For y’all I have made a classic Creole Courtbouillon (Coo-Be-yon). This is a dish I remember having growing up, mostly with Cream Dory Fish being served, but it was always a dish I loved. Very much so a Creole influence with the stewed tomatoes.
Coastal Red Snapper Courtbouillon Recipe
Equipment
- Roasting pan
- Large heavy-bottomed saucepan
- Aluminum foil
- Oven
Ingredients
- 2-3 lbs redfish or fish of choice
- 1,1/2 tsp kosher
- fresh cracked black pepper
- 1/2 cup canola oil or oil of choice
- 1/2 cup flour
- 1 cup onions, chopped
- 1 cup green bell peppers, chopped
- 1/2 cup celery, chopped
- 4 cloves garlic, minced
- 3 blue crabs, cut in half
- 1/2 cup white wine
- 1 tsp creole seasoning
- 1 tsp red pepper flakes
- 28 oz can of diced tomatoes
- 2 cups seafood stock
- 2 bay leaves
- 1 tbsp Worcestershire sauce
- 1 sprig of tarragon or fresh thyme
- 1 pound shrimp, peeled and deveined
- 1 pint oysters optional
- 2 bunches green onions, chopped
- 1 lemon for serving
Instructions
- Preheat the oven to 350 degrees Fahrenheit. Score the fish and season with salt and pepper, then place it in a roasting pan.

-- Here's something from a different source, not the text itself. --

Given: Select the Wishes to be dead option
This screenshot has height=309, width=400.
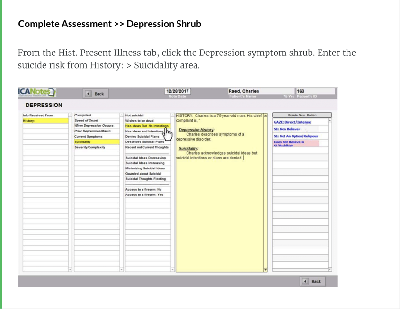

- Make a roux by heating oil in a saucepan, adding flour, and cooking until browned. Add onions, bell peppers, celery, garlic, blue crabs, wine, creole seasoning, and red pepper flakes. Cook until wine reduces.

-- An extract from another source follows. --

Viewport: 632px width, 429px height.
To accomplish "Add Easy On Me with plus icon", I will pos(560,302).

- Increase heat and add tomatoes, seafood stock, tarragon, and bay leaves. Bring to a boil, season with salt, pepper, and Worcestershire sauce.
- Pour the Creole sauce over the fish, cover with foil, and bake for 35-40 minutes. Uncover, add shrimp and oysters (optional), and bake for another 15-20 minutes.
- Serve with rice, green onions, and lemon wedges.
Nutrition
Variations and Substitutions!
- Redfish isn’t the only fish option; snapper, grouper, and cod are also viable alternatives. They complement the delicious sauce beautifully.
- To make it your own, try experimenting with various combinations of Creole seasoning or adjusting the spices to taste. Smoked paprika or cayenne pepper can be added for a smokier or spicier flavor.
- Substitute parsley, basil, or cilantro for thyme or tarragon if you happen to be short on those herbs. A simple bay leaf can do the trick.
- Go beyond the traditional fare of shrimp and oysters. To spice up your seafood medley, try adding some scallops, crabmeat, or lobster.
- For a chunkier sauce, use chopped or pureed tomatoes; otherwise, use fresh tomatoes if you can.
- Be imaginative with veggies. The addition of colorful and flavorful vegetables like carrots, okra, spinach, or kale can really transform a dish.
- Substitute cornstarch or a gluten-free flour mixture for the flour in the roux if you are unable to consume gluten.
- How about a seafood stock broth instead? Of course. Broth made from chicken or vegetables will do.
- For an extra burst of citrus flavor, add some lemon zest. It gives the sauce a new, vivacious brightness.
- Don’t like wine? Get the same level of acid by adding a dash of vinegar to the soup.